━━━━━ LISTED RECORDS ━━━━━

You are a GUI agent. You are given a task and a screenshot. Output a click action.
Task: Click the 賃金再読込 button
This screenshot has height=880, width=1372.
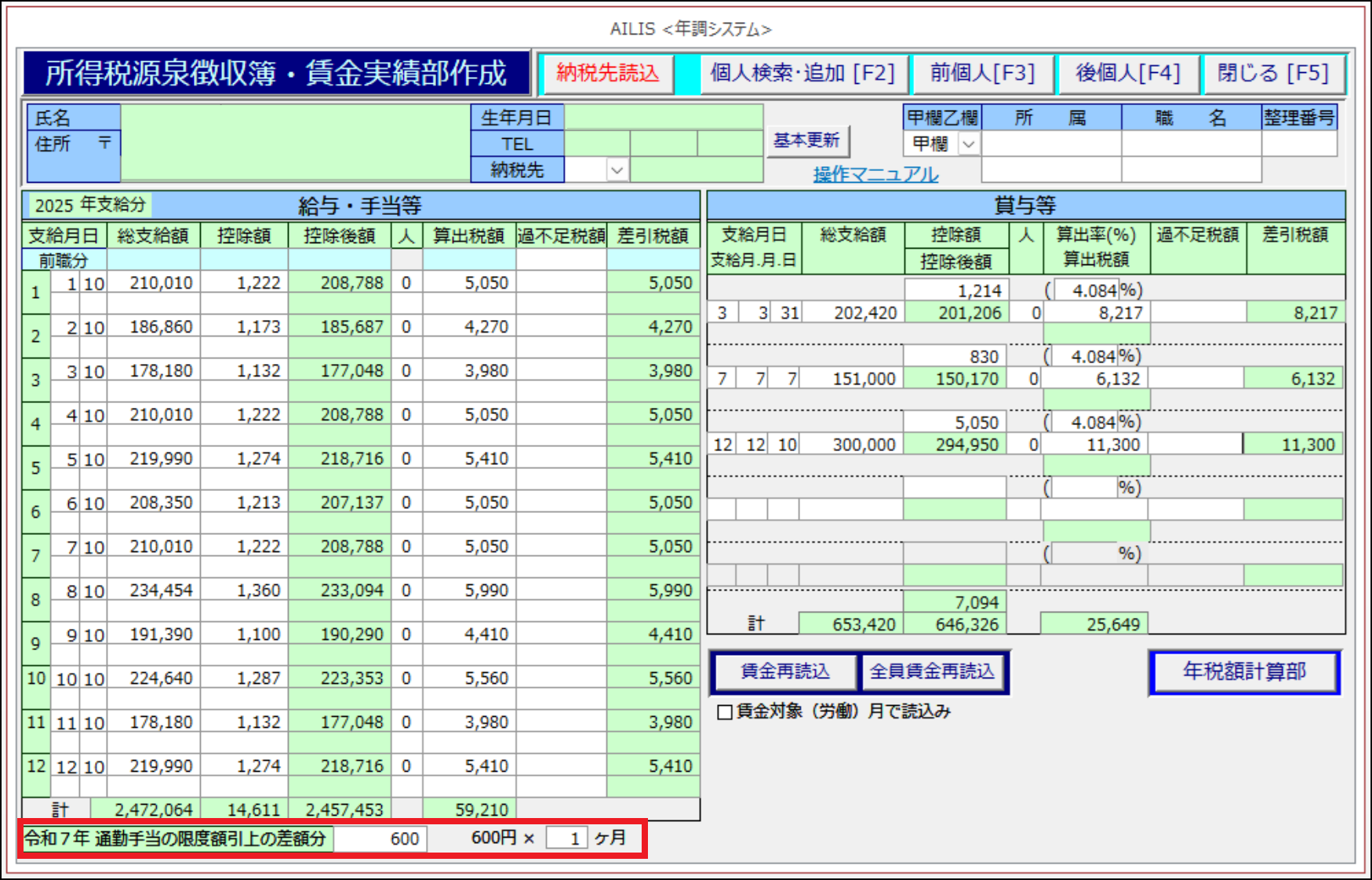784,671
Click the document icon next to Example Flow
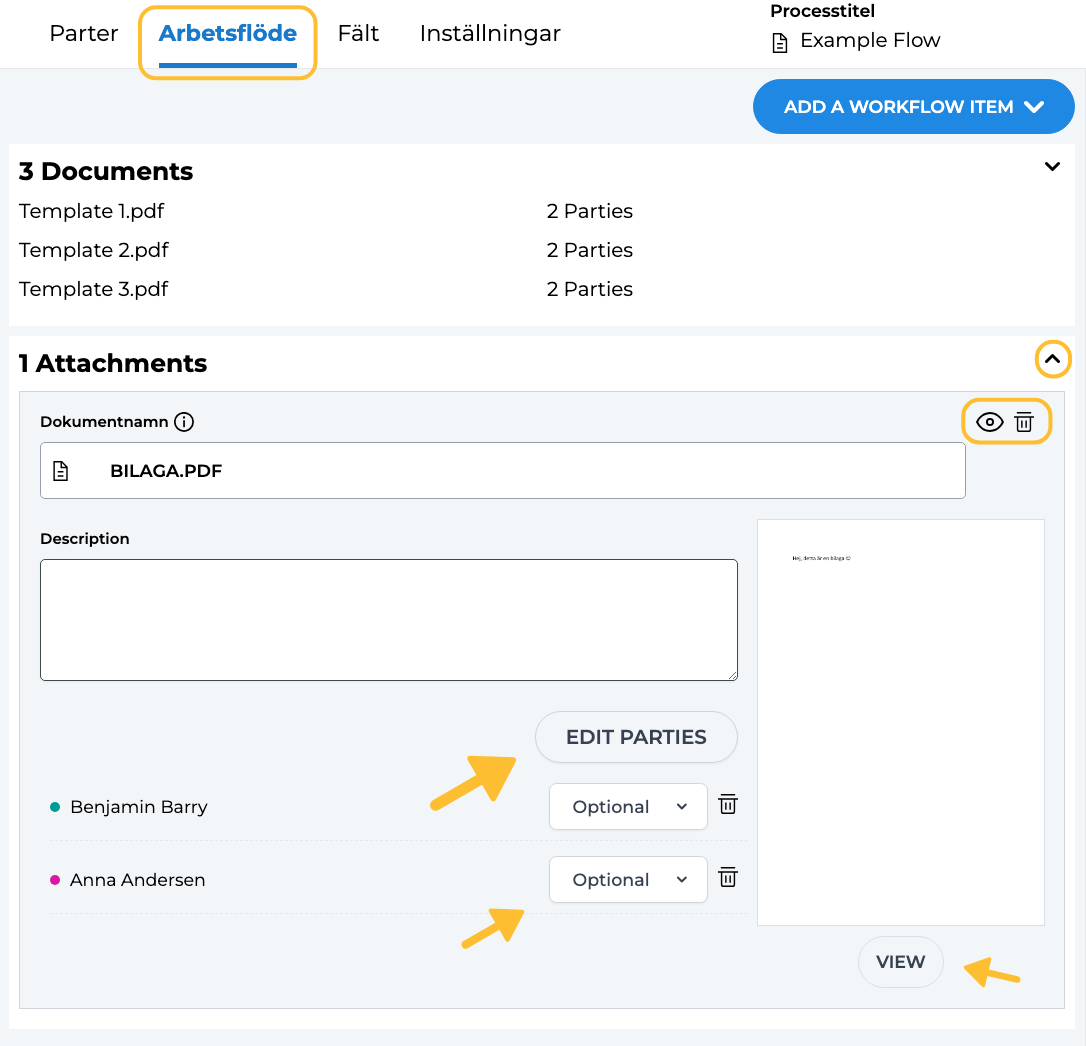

━━━━━

_WHAT THE TASK REQUIRES_.
Before answering, please find the line containing "Task: Click the 賃金再読込 button" above, then copy exactly from it through the last line of the entries, both included, without pictures.

_RESULT OF THE TASK_.
Task: Click the 賃金再読込 button
This screenshot has height=880, width=1372.
784,671
Click the document icon next to Example Flow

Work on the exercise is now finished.